And the elephant in the room is not lost to the libertarian. The cartels are inhumanly brutal. But governments are not ?

If there is so much money in drugs that cartels can form paramilitaries, govern cities and buy out big wigs in the police force, why not just legalize drugs??

Why not let the drug money be a part of the GDP, let it be taxed, make it legal so that the cartels don't have to hire Sicarios to settle debts, and instead settle it in court? It's not as if liquor stores wage wars that kill more people than the Syrian Civil War.

Because the government is a Cartel. The reason I feel inherently "wrong" being ruled by a government is the same reason a non libertarian feels inherently wrong about being ruled by the cartel. One of them just compartmentalizes their dirty work really well.

If I don't pay my (protection money) taxes, create a competing business (declare independence) or sell products they don't want me to sell (drugs in both cases), I will have hell to pay. Just the thought of being powerless on that axis is disconcerting for me.

It's like many other libertarian arguments in the sense that I get the feeling that I'm now supposed to be a libertarian because a libertarian called an institution they oppose a Bad Word. Governments are like drug cartels. You think that drug cartels are BAD, don't you? Taxation is theft. You think that theft is BAD, don't you?

The thing is, beyond that this is not really as much an argument as an appeal to kneejerk reactions related to certain terms, why do we think those terms are bad? Because what is good and bad is normally (which is not to say always) set by government, and "drug cartel" and "theft" refer to relations that government has set as bad. Drug cartels are business undertakings selling chemical products that government has set as illegal, instead of ones that the government has set as legal (the difference between the two not always being too large). Theft is bad, because it's the taking of someone else's property, and when you get down to it, property is also a relation set by the government; when something becomes your property, what happens is that in cases someone else tries to seize it, the government promises to attempt to recover it or at least compensate you, and to punish those violating your right to property.

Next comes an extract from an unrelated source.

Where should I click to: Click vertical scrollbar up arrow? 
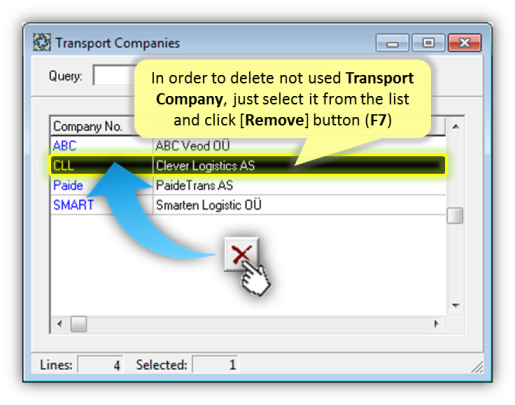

As such, saying that government is a cartel is a nonsensical, since governments define what cartels are, and are not going to define themselves that. However, as said below, in the absence of a government, a drug cartel might become a government; it's just going to be an arbitrary and capricious one, perhaps preferable to some cases of formal non-cartel governance for some people, but generally not an ideal arrangement for anyone beyond cartel leadership. (And even in cases like Juarez, it's not probably as simple as drug cartel just replacing a government wholesale; there are probably going to be some government services left, for instance, and - without knowing more about the situation - it might even be that a drug cartel is going to operate with the tacit acceptance of government in some area, obviously deriving benefits that offer stability from this arrangement, even becoming in essence an informal paragovernmental unit.

Indeed, these comparisons just come across as libertarians saying that yes, especially in a modern society, there's always going to be a government ruling over you. If the current formal governments collapse, there's going to be a drug cartel government. This comparison is supposed to get me to oppose government, because of the associatin with the Bad Word 'drug cartel', but if anything it just reminds me to keep working harder and smarter to uphold the rule of actual governments, lest they be replaced with another, more capricious government-form institution, or weaken to the point they essentially have to offer that institution enough power to essentially become the formal government's sub-unit.

Edit: sorry, replied to the wrong post.